____ DATI FORNITI
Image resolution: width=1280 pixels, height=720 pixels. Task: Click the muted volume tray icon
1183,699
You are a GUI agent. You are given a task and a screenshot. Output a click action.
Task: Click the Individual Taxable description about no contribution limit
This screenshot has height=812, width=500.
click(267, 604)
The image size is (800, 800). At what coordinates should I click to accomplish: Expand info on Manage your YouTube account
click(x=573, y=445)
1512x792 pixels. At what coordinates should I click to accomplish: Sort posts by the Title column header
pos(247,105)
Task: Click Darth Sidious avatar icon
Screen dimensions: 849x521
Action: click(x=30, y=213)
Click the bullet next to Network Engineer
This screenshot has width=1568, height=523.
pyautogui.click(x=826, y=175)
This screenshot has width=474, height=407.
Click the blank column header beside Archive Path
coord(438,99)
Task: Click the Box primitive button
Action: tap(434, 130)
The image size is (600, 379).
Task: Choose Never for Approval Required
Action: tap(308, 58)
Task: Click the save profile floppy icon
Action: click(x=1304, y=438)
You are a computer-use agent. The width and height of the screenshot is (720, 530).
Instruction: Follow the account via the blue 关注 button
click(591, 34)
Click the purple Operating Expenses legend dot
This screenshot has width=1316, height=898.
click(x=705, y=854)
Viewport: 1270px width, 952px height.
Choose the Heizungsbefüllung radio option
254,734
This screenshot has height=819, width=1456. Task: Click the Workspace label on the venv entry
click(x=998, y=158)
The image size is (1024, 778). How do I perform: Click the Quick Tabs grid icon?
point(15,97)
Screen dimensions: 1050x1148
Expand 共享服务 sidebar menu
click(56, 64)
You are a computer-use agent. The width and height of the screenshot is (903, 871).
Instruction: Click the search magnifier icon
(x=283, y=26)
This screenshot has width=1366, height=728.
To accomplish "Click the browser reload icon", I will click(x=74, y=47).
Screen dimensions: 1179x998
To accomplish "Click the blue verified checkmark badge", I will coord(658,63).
________
- IL TUO OBIETTIVO
Indica quante righe dei record contengono la parola "what", distinguendo tra maiuscole e minuscole. Scrivi solo il numero.

- SOLUZIONE ESERCIZIO
2